Can you continue the news article below on the federal probe of DHHS contracts, picking up after its final paragraph?

**Passage provided**
● ● ● ● ●

Federal investigators probing big contracts, personnel at DHHS
A federal criminal grand jury is investigating expensive contracts for high-ranking employees at the state Department of Health and Human Services and for a consulting firm that was hired on a no-bid, $3.2 million contract that later was expanded to more than $9 million.
Included in the investigation is Angeline Sligh, a former manager who supervised the replacement of North Carolina’s Medicaid billing system. Sligh was the subject of state audits that accused her of wasting more than $1 million and hiring people with whom she had personal connections.
The News & Observer on Friday obtained copies of subpoenas requesting records related to those people and contracts. They were served on the state agency in July and signed by U.S. Attorney Thomas Walker and another prosecutor, Banumathi Rangarajan. Authorities requested that DHHS’ records custodian provide the documents by mail or bring them to a grand jury meeting scheduled for last month.
“The Department of Health and Human Services team is cooperating and working with the federal government in this process,” communications director Kendra Gerlach said in a written statement Friday afternoon. “We will continue to respect the confidentiality of the process by the federal government to protect the integrity and fairness of this review.”
The U.S. attorney’s office demanded records related to Les Merritt, a former state auditor who was hired at DHHS; Thomas L. Adams, who briefly served as chief of staff to former DHHS Secretary Aldona Wos; Joe Hauck, who was a senior adviser to Wos and had worked with her husband’s company; and the Washington, D.C., consulting firm of Alvarez & Marsal.
The subpoenas also seek information about Wos, who announced her resignation on Aug. 4. The subpoenas were received at DHHS on July 28.
Authorities requested Wos’ employment contract and application as well as “any and all communications” between Wos, Merritt, Adams, Hauck and the Alvarez & Marsal firm.
Merritt was hired to be the chief financial officer for the state’s mental health division shortly after Gov. Pat McCrory took office. During the first six months of the contract, in 2013, Merritt said he worked 200 hours and he was paid $52,000. That rate of $260 an hour made him the highest-paid hourly employee working on a personal services contract in state government that year.
The contract paid Merritt $312,000 for a year, after which he left the department.
Like Merritt, Hauck also received a no-bid contract. He worked for Wos for 11 months, taking a leave from his regular job as an executive in her husband’s company. He signed up to work for two months, but contract extensions kept him there for most of a year. He was paid $310,000, which was about $50,000 more than the annual salary of the agency’s highest-paid doctor.

● ● ● ● ●

**Given data**
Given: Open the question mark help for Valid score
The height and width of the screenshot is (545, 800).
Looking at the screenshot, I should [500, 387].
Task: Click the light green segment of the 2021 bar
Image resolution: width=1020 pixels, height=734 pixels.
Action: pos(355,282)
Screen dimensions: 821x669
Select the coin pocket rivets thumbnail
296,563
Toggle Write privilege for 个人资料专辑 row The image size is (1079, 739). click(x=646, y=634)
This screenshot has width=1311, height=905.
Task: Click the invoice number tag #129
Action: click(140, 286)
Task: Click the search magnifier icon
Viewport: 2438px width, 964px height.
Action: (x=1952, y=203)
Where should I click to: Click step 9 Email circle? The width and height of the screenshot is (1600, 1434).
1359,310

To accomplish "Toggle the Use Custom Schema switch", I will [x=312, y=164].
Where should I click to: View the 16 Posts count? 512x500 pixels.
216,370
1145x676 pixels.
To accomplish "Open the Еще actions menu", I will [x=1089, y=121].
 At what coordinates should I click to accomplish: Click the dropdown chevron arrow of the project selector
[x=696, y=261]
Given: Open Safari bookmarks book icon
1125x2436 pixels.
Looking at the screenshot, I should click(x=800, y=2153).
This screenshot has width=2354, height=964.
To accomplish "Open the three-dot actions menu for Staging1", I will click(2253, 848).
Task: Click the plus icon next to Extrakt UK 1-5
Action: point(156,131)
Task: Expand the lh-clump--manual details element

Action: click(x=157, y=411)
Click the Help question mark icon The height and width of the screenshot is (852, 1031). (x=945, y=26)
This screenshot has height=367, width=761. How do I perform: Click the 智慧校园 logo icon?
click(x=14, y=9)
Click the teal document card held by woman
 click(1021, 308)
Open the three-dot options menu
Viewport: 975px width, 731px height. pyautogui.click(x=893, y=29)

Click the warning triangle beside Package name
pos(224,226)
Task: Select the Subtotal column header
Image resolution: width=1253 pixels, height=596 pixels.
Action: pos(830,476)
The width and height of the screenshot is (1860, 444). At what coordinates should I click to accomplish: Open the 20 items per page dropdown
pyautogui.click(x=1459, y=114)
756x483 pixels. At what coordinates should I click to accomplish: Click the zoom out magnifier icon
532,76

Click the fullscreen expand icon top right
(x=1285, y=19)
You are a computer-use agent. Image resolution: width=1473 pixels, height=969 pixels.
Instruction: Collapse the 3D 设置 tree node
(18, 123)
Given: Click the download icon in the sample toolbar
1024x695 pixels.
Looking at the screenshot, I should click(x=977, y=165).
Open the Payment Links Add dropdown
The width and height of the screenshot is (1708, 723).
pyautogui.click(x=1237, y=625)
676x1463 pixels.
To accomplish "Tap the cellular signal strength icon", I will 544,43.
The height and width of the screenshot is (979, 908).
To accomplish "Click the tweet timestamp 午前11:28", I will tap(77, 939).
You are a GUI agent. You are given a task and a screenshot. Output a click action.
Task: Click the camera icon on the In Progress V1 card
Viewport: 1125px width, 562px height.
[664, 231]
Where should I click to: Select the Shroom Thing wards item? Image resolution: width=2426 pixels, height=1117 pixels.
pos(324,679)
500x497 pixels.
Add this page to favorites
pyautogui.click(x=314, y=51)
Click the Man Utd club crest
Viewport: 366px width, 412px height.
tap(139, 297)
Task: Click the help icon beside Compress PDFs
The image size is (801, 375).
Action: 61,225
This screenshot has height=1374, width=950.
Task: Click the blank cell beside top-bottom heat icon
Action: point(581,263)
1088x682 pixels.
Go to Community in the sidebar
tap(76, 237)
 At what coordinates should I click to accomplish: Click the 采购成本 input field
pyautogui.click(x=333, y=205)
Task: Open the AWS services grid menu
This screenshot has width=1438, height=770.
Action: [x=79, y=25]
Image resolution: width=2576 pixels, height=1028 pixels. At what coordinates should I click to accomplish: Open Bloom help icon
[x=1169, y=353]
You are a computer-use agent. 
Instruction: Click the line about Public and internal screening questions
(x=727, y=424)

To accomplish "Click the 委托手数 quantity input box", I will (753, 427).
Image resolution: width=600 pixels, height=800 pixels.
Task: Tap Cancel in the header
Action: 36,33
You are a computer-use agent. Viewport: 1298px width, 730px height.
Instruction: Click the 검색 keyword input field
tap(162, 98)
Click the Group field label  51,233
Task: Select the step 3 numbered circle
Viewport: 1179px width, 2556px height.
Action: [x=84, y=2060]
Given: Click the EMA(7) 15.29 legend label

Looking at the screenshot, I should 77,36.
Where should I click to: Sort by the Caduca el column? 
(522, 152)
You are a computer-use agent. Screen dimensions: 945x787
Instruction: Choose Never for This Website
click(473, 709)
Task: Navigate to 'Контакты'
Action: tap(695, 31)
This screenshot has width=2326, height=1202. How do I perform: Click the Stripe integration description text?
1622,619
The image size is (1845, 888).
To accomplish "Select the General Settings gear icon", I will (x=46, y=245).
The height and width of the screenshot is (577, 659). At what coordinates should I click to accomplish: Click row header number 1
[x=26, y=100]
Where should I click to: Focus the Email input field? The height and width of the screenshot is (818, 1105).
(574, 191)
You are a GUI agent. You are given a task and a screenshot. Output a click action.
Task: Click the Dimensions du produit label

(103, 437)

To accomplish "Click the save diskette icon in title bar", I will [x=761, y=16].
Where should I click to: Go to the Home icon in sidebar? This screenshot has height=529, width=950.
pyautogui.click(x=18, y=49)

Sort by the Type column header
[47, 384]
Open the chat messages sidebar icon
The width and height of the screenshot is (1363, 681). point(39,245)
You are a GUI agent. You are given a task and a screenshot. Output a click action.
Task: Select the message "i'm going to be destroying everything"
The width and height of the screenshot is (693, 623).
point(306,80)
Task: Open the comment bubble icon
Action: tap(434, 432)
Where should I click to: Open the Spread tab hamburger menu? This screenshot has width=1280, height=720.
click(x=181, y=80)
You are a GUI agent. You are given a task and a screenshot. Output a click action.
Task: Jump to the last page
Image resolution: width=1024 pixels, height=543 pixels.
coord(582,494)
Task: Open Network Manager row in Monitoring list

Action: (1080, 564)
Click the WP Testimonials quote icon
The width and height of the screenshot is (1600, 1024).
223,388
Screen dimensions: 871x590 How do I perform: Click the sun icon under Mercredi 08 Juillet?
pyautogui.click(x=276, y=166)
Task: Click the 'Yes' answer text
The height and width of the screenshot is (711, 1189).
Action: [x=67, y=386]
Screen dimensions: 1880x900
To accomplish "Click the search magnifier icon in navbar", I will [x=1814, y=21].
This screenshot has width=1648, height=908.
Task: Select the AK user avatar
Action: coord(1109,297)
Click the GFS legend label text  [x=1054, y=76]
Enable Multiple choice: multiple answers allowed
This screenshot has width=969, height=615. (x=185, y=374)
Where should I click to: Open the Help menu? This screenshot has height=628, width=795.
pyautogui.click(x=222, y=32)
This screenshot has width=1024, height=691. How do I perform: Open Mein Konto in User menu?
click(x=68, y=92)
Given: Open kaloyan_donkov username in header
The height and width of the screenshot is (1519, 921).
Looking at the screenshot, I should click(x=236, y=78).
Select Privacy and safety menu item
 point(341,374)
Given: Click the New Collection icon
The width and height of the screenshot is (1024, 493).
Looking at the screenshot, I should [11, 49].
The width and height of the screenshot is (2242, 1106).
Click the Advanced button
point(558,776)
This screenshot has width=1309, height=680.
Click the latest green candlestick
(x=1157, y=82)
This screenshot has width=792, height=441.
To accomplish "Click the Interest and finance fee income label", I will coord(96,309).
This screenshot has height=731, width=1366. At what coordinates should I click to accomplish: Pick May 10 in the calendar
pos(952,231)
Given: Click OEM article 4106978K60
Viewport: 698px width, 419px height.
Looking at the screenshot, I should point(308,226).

● ● ● ● ●

**Task answer**
Adams worked in the department for just one month, after which he received $37,227 in severance pay.
The consulting firm Alvarez & Marsal was hired to manage the state’s Medicaid finance office on a $3.2 million contract that has since been extended four times and is now worth more than $9 million. Its role was expanded from Medicaid budgeting to include responsibility for making sure the government insurance program for the poor, elderly and disabled is running the way it’s supposed to.
One subpoena seeks copies of the agency’s job postings, applications, payment records, performance evaluations, emails and records related to state audits, as well as rules for hiring temporary workers and overtime payment that are related to Sligh and 30 other people identified as DHHS employees.
Three state audits criticized Sligh and her work converting the state’s Medicaid billing system, which was plagued by contract disputes and millions of dollars in unanticipated costs. Audits found that Sligh was responsible for at least $1.6 million wasted over three years through excessive pay to temporary employees, paying temp agencies instead of the state’s less expensive in-house service, paying unjustified overtime, and giving holiday pay to ineligible employees.
At least 15 people with personal connections to Sligh were hired in her office. She had hired friends and others she knew, including some from the church she attended and her hairdresser’s sister.
As auditors were wrapping up their third investigation into the matter, Sligh received a 25 percent pay increase, bringing her salary to $135,000, the same as the governor’s. DHHS said the prior administration initiated the raise but refused to provide to The News & Observer a copy of the document showing who approved it.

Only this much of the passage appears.